● **REQUIRED ACTION**: Output exactly the lines below, starting with the line that has "[Go to last slide] (120, 1484)" and going on through the line that has "Leather Jackets (1176, 123)", both included, and no other lines.

Stored data entries
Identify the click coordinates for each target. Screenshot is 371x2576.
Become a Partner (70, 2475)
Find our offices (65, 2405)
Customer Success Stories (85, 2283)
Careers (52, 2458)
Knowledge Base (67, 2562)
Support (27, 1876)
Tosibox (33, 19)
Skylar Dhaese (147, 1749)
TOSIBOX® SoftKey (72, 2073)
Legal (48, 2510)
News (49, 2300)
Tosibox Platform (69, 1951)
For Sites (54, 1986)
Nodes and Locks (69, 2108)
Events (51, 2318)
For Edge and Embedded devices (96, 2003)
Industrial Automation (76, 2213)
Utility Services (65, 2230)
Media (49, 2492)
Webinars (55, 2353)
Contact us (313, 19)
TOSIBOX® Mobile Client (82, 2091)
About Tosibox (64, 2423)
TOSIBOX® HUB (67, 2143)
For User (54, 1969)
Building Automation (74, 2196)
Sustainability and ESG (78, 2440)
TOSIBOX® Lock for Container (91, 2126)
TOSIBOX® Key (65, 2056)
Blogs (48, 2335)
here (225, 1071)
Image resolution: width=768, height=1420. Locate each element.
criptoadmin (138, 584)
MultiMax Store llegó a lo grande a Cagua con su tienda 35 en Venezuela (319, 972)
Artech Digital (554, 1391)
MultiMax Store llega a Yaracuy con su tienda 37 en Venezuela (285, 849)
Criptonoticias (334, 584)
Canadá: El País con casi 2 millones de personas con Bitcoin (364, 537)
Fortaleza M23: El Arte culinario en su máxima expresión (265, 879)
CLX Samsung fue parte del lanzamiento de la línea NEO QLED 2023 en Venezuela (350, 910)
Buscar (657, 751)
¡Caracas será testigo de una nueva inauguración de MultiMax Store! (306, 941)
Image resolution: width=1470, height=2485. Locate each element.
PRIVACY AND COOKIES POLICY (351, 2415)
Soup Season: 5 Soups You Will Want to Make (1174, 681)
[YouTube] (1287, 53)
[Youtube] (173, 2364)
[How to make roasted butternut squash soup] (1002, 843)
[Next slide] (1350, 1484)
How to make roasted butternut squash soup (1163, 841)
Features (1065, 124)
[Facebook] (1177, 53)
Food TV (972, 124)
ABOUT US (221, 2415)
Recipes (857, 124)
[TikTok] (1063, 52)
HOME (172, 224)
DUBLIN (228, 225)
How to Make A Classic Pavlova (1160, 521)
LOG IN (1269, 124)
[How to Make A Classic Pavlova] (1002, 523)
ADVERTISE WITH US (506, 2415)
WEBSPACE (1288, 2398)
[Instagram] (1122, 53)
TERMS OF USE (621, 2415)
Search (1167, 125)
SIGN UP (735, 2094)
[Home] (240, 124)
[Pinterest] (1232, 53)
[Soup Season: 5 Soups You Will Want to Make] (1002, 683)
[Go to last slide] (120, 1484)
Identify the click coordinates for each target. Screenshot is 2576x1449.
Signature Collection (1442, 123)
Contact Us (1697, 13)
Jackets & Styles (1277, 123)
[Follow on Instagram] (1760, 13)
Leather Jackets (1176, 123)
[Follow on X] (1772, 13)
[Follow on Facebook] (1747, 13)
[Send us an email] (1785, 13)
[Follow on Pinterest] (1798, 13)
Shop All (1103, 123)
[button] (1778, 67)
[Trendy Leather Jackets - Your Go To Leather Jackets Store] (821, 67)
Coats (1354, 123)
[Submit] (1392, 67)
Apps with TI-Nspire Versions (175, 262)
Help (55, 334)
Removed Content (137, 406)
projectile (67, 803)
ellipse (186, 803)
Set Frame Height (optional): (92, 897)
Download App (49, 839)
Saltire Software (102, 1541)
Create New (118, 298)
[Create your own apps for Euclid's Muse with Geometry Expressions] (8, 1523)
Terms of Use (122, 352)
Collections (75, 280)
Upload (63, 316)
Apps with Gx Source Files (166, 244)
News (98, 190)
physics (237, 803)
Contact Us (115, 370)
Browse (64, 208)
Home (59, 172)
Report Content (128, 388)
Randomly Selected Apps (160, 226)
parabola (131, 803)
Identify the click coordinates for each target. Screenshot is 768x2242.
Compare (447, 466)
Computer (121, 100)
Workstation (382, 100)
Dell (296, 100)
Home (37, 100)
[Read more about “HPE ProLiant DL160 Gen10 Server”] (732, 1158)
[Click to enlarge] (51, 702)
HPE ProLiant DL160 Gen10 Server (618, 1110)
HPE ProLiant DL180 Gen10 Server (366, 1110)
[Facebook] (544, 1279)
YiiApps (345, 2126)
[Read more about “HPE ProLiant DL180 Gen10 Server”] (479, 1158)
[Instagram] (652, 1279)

● **TASK RESPONSE**:
[Go to last slide] (120, 1484)
Identify the click coordinates for each target. Screenshot is 2576x1449.
Signature Collection (1442, 123)
Contact Us (1697, 13)
Jackets & Styles (1277, 123)
[Follow on Instagram] (1760, 13)
Leather Jackets (1176, 123)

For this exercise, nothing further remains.